Philippians 2:3 (ESV)
“It is a solemn thought that our love for God is measured by our everyday relationships with others. Except as its validity is proven in standing the test of daily life with our fellowmen, our love for God may be found to be a delusion. It is easy to think that we humble ourselves before God, but our humility toward others is the only sufficient proof that our humility before God is real. To be genuine, humility must abide in us and become our very nature. True humility is to be made of no reputation—-as did Christ. In God’s presence, humility is not a posture we assume for a time—-when we think of Him or pray to Him—-but the very spirit of our life. It will manifest itself in all our bearing toward others. A lesson of deepest importance is that the only humility that is really ours is not the kind we try to show before God in prayer, but the kind we carry with us, and carry out, in our ordinary conduct. The seemingly insignificant acts of daily life are the tests of eternity, because they prove what spirit possesses us. It is in our most unguarded moment that we truly show who we are and what we are made of. To know a truly humble person, you must follow that one in the common course of daily life.

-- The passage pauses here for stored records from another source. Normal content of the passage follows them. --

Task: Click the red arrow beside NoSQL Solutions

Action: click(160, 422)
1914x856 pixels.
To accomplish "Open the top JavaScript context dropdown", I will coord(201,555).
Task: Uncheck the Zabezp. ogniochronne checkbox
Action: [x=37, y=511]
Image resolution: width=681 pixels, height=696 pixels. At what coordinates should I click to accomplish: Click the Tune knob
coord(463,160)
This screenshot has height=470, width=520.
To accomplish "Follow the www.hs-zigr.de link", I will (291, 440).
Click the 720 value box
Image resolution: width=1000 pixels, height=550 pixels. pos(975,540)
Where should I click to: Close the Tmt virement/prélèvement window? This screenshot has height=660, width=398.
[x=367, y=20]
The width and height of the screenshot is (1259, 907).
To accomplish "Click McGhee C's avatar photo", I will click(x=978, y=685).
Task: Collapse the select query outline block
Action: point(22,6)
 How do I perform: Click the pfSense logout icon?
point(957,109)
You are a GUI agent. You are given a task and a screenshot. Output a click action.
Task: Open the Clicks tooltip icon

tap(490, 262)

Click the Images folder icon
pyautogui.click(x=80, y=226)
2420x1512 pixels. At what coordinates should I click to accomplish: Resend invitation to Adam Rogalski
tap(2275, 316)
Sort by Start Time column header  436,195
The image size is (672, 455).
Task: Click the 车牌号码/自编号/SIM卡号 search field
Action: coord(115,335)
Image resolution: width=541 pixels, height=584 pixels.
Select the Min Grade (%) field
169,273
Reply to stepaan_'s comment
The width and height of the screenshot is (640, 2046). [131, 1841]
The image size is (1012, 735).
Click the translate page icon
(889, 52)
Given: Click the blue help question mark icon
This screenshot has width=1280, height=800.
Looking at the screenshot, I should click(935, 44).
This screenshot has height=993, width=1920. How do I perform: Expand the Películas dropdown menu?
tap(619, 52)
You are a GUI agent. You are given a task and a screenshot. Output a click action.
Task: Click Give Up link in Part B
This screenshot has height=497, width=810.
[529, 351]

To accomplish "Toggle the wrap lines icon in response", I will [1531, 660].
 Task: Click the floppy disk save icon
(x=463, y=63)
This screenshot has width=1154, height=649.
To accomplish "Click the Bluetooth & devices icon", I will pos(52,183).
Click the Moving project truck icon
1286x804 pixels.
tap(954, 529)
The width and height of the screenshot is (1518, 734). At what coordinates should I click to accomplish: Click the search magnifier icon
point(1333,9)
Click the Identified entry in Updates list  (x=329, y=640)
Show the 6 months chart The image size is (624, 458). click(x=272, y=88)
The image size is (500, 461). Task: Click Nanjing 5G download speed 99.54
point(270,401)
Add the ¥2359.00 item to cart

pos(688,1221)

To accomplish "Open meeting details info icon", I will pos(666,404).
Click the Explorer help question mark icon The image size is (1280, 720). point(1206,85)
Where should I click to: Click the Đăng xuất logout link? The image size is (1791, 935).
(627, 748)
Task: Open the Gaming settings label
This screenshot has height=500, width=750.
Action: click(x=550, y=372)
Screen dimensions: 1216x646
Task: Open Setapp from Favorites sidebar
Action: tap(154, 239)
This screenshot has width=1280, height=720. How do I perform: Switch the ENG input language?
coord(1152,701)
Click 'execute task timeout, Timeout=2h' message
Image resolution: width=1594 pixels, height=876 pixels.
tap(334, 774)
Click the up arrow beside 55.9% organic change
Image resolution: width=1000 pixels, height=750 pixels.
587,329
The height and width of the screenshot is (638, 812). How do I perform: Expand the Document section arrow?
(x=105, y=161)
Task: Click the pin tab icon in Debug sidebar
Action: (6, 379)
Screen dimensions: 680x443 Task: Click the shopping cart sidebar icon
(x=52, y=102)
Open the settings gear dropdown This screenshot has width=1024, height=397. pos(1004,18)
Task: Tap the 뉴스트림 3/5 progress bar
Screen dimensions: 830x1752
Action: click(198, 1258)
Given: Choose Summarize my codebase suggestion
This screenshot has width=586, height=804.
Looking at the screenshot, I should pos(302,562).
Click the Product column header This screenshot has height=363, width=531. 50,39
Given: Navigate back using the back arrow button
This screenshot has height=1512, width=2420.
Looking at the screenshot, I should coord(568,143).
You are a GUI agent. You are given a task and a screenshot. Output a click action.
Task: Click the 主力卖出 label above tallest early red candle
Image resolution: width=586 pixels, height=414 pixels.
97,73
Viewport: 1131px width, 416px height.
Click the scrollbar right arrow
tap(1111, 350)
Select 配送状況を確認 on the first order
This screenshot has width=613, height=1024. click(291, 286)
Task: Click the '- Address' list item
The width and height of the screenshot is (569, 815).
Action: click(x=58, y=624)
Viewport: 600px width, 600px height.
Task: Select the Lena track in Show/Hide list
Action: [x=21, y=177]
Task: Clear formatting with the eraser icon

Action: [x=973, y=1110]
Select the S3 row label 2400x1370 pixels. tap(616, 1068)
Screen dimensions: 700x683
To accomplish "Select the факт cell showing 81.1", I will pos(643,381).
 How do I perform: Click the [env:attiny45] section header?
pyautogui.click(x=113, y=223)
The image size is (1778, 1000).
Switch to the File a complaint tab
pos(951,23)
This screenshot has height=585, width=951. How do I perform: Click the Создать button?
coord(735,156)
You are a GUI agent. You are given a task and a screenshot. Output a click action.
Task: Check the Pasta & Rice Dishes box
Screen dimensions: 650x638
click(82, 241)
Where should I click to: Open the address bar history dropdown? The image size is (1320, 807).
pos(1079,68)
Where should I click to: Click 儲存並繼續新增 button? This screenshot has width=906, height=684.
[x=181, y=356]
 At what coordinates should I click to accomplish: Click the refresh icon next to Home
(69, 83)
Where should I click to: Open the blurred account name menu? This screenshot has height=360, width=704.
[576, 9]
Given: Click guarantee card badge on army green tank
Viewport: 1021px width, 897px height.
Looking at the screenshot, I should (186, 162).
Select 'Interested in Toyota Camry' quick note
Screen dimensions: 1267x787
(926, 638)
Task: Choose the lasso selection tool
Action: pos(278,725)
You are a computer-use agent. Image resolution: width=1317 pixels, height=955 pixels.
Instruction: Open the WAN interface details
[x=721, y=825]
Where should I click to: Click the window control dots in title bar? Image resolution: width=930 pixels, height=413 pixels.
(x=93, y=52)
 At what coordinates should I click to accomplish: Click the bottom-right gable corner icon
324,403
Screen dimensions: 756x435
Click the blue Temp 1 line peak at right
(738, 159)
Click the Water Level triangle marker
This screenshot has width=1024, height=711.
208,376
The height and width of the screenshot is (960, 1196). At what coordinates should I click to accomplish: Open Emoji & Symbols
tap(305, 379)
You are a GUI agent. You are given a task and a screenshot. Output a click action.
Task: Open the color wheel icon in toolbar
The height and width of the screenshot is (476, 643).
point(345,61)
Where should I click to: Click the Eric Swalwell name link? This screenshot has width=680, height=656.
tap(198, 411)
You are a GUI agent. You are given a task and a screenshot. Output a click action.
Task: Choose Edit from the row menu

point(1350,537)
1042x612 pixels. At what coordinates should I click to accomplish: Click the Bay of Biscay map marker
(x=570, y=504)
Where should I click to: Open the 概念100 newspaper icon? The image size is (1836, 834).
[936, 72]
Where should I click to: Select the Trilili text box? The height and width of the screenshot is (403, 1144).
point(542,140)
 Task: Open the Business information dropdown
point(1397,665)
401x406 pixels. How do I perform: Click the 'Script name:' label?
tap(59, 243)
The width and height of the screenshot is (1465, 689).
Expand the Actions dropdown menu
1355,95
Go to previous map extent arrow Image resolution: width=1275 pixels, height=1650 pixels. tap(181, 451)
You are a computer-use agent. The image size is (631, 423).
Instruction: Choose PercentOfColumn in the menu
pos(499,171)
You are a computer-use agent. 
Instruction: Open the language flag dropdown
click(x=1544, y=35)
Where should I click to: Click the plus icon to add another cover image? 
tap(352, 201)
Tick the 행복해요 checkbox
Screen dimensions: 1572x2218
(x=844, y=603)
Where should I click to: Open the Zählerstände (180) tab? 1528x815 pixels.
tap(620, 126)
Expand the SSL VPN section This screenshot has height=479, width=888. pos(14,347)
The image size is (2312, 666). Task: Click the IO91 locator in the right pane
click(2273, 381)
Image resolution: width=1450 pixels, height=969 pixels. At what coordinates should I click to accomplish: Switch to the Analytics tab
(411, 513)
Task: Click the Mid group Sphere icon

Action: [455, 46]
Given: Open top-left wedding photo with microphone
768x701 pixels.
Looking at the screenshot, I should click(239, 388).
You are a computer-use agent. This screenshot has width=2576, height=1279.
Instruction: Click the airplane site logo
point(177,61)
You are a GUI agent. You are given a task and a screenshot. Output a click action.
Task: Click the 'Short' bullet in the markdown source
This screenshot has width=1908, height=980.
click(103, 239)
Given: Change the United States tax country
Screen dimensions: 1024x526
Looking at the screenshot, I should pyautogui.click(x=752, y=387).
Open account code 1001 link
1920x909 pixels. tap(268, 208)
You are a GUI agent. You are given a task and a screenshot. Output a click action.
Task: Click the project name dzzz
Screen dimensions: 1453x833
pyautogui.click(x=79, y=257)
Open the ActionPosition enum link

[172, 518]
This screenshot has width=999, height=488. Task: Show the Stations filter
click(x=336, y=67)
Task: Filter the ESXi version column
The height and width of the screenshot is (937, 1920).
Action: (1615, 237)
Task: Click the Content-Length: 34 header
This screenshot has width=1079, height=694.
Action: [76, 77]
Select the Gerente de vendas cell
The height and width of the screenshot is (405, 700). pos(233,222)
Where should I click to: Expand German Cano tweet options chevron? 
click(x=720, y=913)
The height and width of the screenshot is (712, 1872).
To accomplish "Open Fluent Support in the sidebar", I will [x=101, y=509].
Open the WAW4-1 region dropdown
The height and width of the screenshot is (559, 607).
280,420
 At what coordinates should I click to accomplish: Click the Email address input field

This is what Jesus taught. He gave them an example when He washed their feet. He taught His lessons of humility in demonstration. Humility before God is nothing if it is not proven in humility before others.
Andrew Murray (1828-1917)
Humility, Chapter Six
“Oh, for true, unfeigned humility! I know I have cause to be humble; and yet I do not know one half of that cause. I know I am proud; and yet I do not know the half of that pride.”
Robert Murray M’Cheyne
Posted by Jerry White on Dec 26, 2013
Jesus of Nazareth—
Obeyed His Father perfectly, and yet remained humble.
Did all things well, and yet remained humble.
Conquered all that came against Him, and yet remained humble.
Was praised by some, cursed by others, and yet remained humble.
Was used by God for miraculous works, and yet remained humble.
Was crucified unjustly, and yet remained humble.
Was resurrected triumphantly, and yet remained humble.
Now reigns as Lord on the throne of heaven with all power and authority,
And yet remains humble.
To become like Him is to be humble like Him.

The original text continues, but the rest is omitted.